Effect batch size. A model with a 64 batch size clearly shows bad results. While models with a batch size of 128 and 256 result in RMSE of 0.8680 and 0.8607 respectively

5.3.4 Effect of dropout

We examine the effect of different dropout ranging from 0.2 to 0.8 with a batch size of 256 and epochs of 500, experimenting the model with SBS architecture of n, 128, 256, 512, 256, 512, n. That is three layers in the encoder (128, 256, 512), a coding layer of 512 and three layers in decoder of 256, 512, n. However, we found that the model with this architecture, quickly over-fits if trained without regularization. To overcome this, we trained the model with several dropout values ranging from 0.2 to 0.8 and, interestingly, we found that the dropout rate of 0.8 gives the best among all. Figure 6 shows the performance of dropout probability w.r.t RMSE.

Fig. 6
figure 6

Effects of dropout. The model with a 0.2 dropout clearly shows a worse result. While MEDAE with drop probabilities of 0.6 and 0.8 result in RMSE of 0.8709 and 0.8569 respectively

5.4 Result analysis/ Discussion

In this paper, we analyze the result in terms of following research questions (RQ):

  • RQ1: Does the MEDAE outperform state-of-the-art CF methods in terms of prediction accuracy?

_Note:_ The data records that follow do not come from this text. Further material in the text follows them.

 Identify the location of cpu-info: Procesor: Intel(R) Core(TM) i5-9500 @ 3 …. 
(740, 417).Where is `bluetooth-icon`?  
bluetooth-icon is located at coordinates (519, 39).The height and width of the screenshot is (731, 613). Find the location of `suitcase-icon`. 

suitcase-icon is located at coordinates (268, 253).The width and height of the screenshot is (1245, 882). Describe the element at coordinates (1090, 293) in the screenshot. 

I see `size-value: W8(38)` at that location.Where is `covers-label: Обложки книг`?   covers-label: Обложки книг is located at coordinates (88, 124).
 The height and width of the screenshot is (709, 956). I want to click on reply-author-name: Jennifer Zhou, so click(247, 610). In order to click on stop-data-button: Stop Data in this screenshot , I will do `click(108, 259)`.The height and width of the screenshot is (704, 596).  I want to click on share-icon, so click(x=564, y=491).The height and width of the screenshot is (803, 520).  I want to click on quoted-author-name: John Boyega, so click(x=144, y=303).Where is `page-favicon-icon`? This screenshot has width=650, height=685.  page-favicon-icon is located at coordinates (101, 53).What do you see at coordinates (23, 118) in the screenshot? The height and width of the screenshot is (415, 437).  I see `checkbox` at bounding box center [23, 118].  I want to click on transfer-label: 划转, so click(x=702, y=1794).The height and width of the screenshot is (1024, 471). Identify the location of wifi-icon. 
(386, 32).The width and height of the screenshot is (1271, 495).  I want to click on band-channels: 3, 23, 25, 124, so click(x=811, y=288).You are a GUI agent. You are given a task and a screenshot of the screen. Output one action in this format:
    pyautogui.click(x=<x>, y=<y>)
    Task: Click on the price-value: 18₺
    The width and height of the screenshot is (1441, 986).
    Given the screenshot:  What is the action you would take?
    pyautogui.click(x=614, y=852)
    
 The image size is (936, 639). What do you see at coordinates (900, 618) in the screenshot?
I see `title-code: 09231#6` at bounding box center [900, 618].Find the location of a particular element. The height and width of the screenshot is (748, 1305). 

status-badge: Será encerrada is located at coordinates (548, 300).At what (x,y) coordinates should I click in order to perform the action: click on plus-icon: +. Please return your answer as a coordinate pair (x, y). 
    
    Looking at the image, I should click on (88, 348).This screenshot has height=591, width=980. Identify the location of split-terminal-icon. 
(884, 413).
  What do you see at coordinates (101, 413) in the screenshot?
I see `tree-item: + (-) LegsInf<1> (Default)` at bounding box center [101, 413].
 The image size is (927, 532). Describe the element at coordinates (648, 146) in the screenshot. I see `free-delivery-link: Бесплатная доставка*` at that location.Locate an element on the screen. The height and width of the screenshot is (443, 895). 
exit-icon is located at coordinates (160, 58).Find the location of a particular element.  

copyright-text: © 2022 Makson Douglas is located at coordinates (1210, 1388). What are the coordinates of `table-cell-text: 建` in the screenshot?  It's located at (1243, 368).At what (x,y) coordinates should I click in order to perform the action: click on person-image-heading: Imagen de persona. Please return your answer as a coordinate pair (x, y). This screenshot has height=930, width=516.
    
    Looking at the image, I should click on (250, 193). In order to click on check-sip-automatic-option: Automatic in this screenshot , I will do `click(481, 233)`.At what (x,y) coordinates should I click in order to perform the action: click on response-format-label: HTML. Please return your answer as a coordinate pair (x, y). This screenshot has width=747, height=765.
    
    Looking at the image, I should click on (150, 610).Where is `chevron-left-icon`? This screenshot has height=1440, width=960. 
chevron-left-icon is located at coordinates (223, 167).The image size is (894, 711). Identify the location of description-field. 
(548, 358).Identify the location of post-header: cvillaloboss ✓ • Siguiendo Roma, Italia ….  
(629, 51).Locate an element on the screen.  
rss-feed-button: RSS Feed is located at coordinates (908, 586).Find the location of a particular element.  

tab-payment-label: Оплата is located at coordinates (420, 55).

    The MAE and RMSE outlined in Table 2 reveals that the MEDAE model obtained the lowest MAE and RMSE value; hence our model outperformed the baselines on all datasets. This is because MEDAE incorporates metadata of users such as age, gender, and occupation to learn more features for obtaining the interaction of user-items. Whereas Autorec, RBM, Deeprec, and CDAE have not considered any auxiliary information. Compared to the AutoRec, RBM, and Deeprec baseline approaches, MEDAE has a 12.26%, 9.23%, and 4.93% improvement of RMSE value respectively on ML-100 K. Whereas our model improves RMSE of 9.03%, 4.13%, and 3.83% compared to AutoRec, RBM on ML-1 M. Compared to the other baseline recommendation approach, MEDAE obtained better outcomes.

  • RQ2: Is the depth of the model architecture affects the performance of the model?

    To justify the impact of the model architecture on the performance of the model, we conduct the experiment by considering different architectures as shown in Table 5 of the MEDAE model. We found that adding more layers will not help for both small-big-small (SBS) and big-small-big (BSB) shape rather the model gets over-fitted. Therefore, in our experiment, we consider SBS (3) because it produces fewer parameters to train a model and can mitigate over-fitting.

  • RQ3: How does the activation function affects MEDAE?

    Similarly, to the impact of activation function on MEDAE, we conducted the experiment by considering different activation functions and the result as shown in Table 6 It is noticed that the MEDAE model obtains better results for a combination of SELU + ELU activation functions at the same time the default rating is set to average.

Table 5 Comparison of MEDAE with different architectures
Table 6 Comparison of MEDAE with different architectures

6 Conclusion and future work

In this paper, we propose a metadata embedding into deep Auto Encoder (MEDAE) architecture to enhance the prediction task of collaborative filtering. Specifically, we designed different architecture that is SBS and BSB with different depth such 3 and 5 of MEDAE. At the same time, we consider average rating as default rating along with ELU and SELU activation function. The MEDAE receives an aggregate feature of item, user and metadata of user and obtain the rating prediction task of a collaborative filtering-based recommender system. To know the effectiveness of the MEDAE model we conduct several experiments on Movielens datasets and observed that the MEDAE model with SBS (3) structure and SELU + ELU activation function outperforms the baselines at least 4%.

Further, we will be extended the model by considering other auxiliary information such as knowledge base and temporal information. This information gains more attention in user's preference and makes better personalization. Similarly, we only considered the historical rating information along with the metadata of the user. Whereas we do not consider the short and long-term preferences of users. Therefore, this model can be extended by embedding the contextual state of long and short-term preference is another domain to enhance the personalization of the recommender system.